Original Design Manufacturers (ODMs) perform design services for server vendors. From motherboard layouts to mechanicals, ODMs work very closely with silicon providers (such as Intel and AMD ) and Original Equipment Manufacturers (OEMs) in designing product. Because of this deep domain knowledge, ODMs can quickly deliver a “generic” server to the market.
What makes a white box server good for hyperscale datacenters?
The real question is, “Why is hyperscale the right customer for white box servers?” Part of the answer (in case you missed this point in my opening) is cost. Another factor is the ability to operate without the strong support that a major server vendor provides. Hyperscale datacenters tend to rate very high in the capability maturity model, while smaller organizations rate lower.

For everybody else, that failed server will prompt an alert to an IT administrator. While applications and data may fail over to a backup server, those compute resources are far more critical. The administrator will use tools provided by their server vendor to diagnose and correct, and—if that doesn’t work—a support call is made, a service ticket issued, and a field engineer assigned to the problem. Every minute the server is down equals a minute of lost productivity, so it’s important to deal with it as quick as possible.

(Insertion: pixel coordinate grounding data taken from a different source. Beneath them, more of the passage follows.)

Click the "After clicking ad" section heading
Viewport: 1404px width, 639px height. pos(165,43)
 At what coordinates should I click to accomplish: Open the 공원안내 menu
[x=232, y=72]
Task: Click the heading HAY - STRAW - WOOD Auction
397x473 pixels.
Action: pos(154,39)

Healthy competition drives innovation
I believe the rise of the white box has been good for the market. Competition forces innovation. We are in a new era of datacenter compute; the collective IT mindset and approach is less conservative in this software-defined, digitally transformed world, and the traditional OEMs seem to have figured this out. They now deliver workload and application solutions that democratize technology.

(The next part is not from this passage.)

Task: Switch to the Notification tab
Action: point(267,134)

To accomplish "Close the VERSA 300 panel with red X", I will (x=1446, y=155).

As evidence, look at the new generations of servers launched from Hewlett Packard Enterprise , Lenovo , and Dell EMC. Focus has shifted from the hardware to the workload, and their value propositions have moved away from “speeds and feeds,” to things like security and digital transformation.
Comparing white box to OEMs
As I said at the outset of this article, white box servers are a price play: inexpensive platforms that give an IT organization good enough compute at a very competitive price—bare-bones and “vanity free”.

The true differentiator for OEMs is around manageability, support and reliability. I do not see white box vendors closing this gap as it would impact their cost structure.
Aren’t the OEMs in cloud datacenters?
They are in some. Many OEMs have taken their industry standard rack servers and stripped them of manageability and other features to meet the requirements of the cloud providers. A good example of this is Hewlett Packard Enterprise with its Cloudline offering, or Dell EMC ’s Data Center Solutions (DCS) offerings. Both of these companies are part of OCP and other open compute consortiums.
The net-net: is compute really commoditized?
In short, it is not. Recent launches from AMD and Intel show that the CPU market is anything but commoditized. While both share the x86 instruction set, there are plenty of distinctions in microarchitecture, memory, security, and performance. Also, let’s not forget about IBM , Qualcomm , Cavium and other non-x86 architectures. The software-defined era of the datacenter is causing IT organizations to look at different alternatives in both the software and hardware ecosystem. This, in turn, will lead to datacenters that house workload specific server platforms to gain best performance, power, operational efficiency, and TCO.
While hyperscale datacenters may continue to promote open consortia to satisfy their own needs and OpEx gains, compute is far from commoditized. Those of us that manage somewhere south of 20,000 servers still benefit from the design, manageability, and support that comes from the likes of Hewlett Packard Enterprise , Lenovo , Dell EMC , and Cisco.